Selected extract:
◆ ◆ ◆ ◆ ◆

TU Berlin

EDP research areaUsage Information for the Cluster

Page Content

to Navigation

Usage of the Cluster

For computations which need large amounts of memory or computation time there are two clusters with currently up to 32 GB memory per node directly accessible from the desktop computers of the Department of Mathematics.
They are mostly software compatible with the desktop computers of the department and provide a simple way of access to computing resources bigger than what a desktop computer provides.
Even larger resources and newer hardware is available at the Compute servers, but you will need to apply for a separate account to use this.
This description only covers the first steps of using the part that is available without a separate account.
A more detailed description in german language is available at
 Dokumentation of the Compute Servers.

◆ ◆ ◆ ◆ ◆

What you will do: Copy the cluster usage page from "Usage of the" to "the Compute Servers.", switching "separate account" to "dedicated account".

Stored records:
◆ ◆ ◆ ◆ ◆

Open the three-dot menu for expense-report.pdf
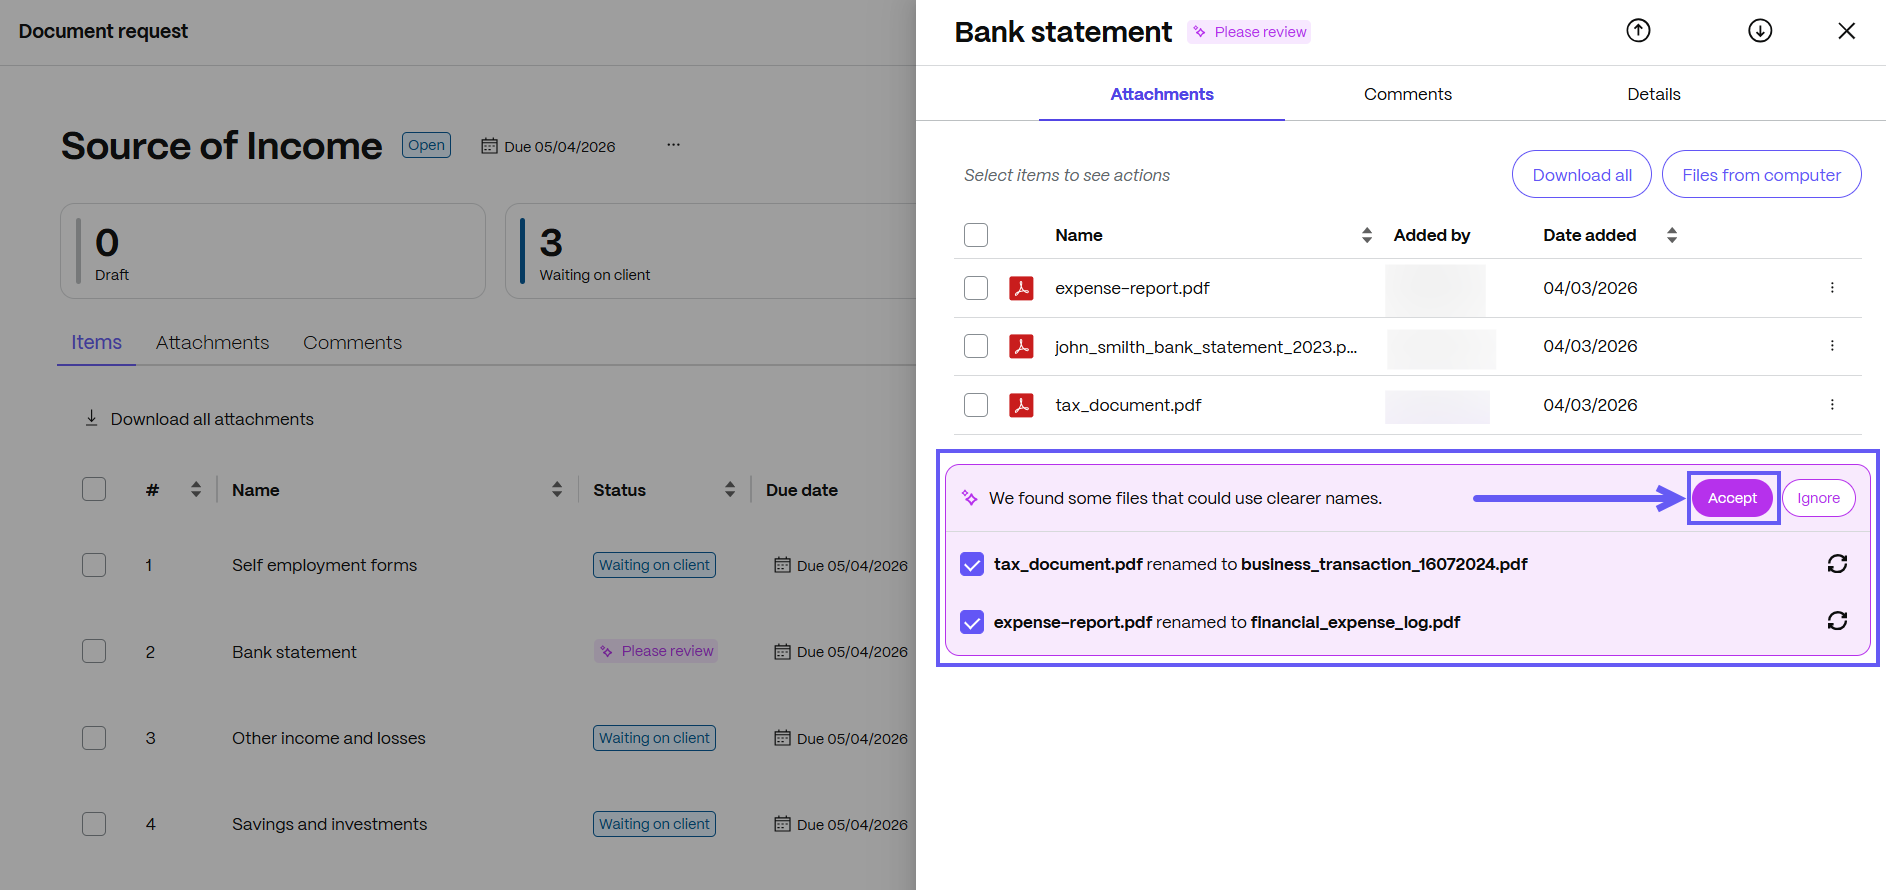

◆ ◆ ◆ ◆ ◆

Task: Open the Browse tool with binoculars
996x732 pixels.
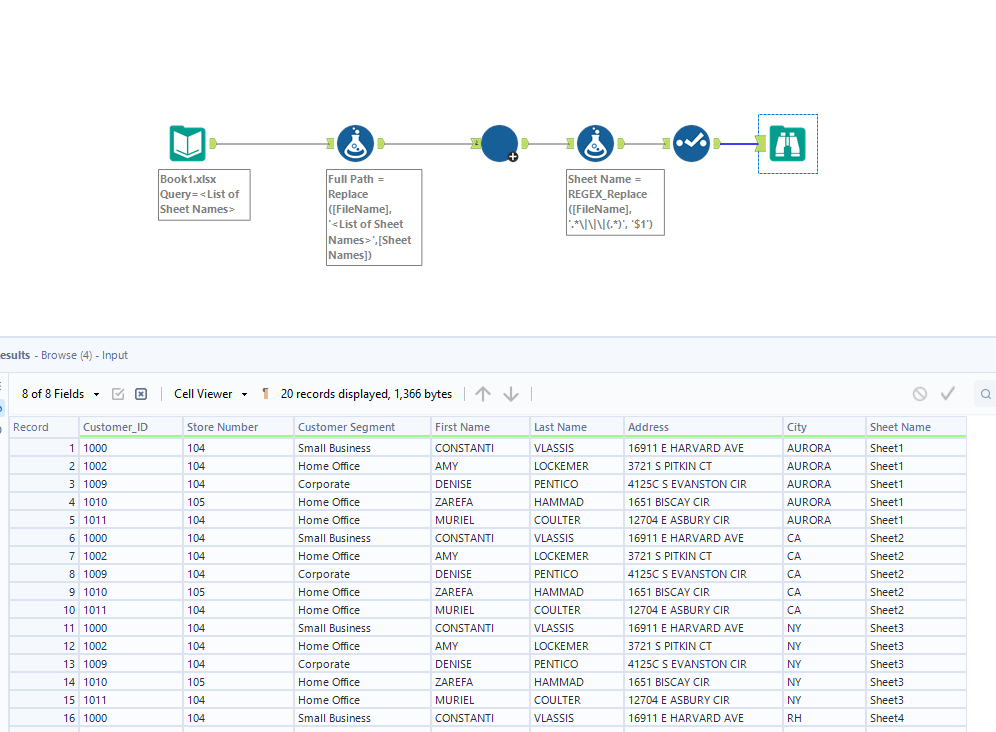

◆ ◆ ◆ ◆ ◆

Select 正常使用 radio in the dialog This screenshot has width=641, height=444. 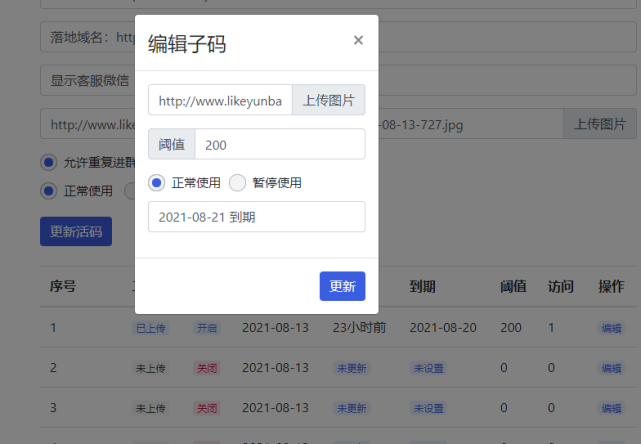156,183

◆ ◆ ◆ ◆ ◆

Correct result:
Usage of the Cluster

For computations which need large amounts of memory or computation time there are two clusters with currently up to 32 GB memory per node directly accessible from the desktop computers of the Department of Mathematics.
They are mostly software compatible with the desktop computers of the department and provide a simple way of access to computing resources bigger than what a desktop computer provides.
Even larger resources and newer hardware is available at the Compute servers, but you will need to apply for a dedicated account to use this.
This description only covers the first steps of using the part that is available without a dedicated account.
A more detailed description in german language is available at
 Dokumentation of the Compute Servers.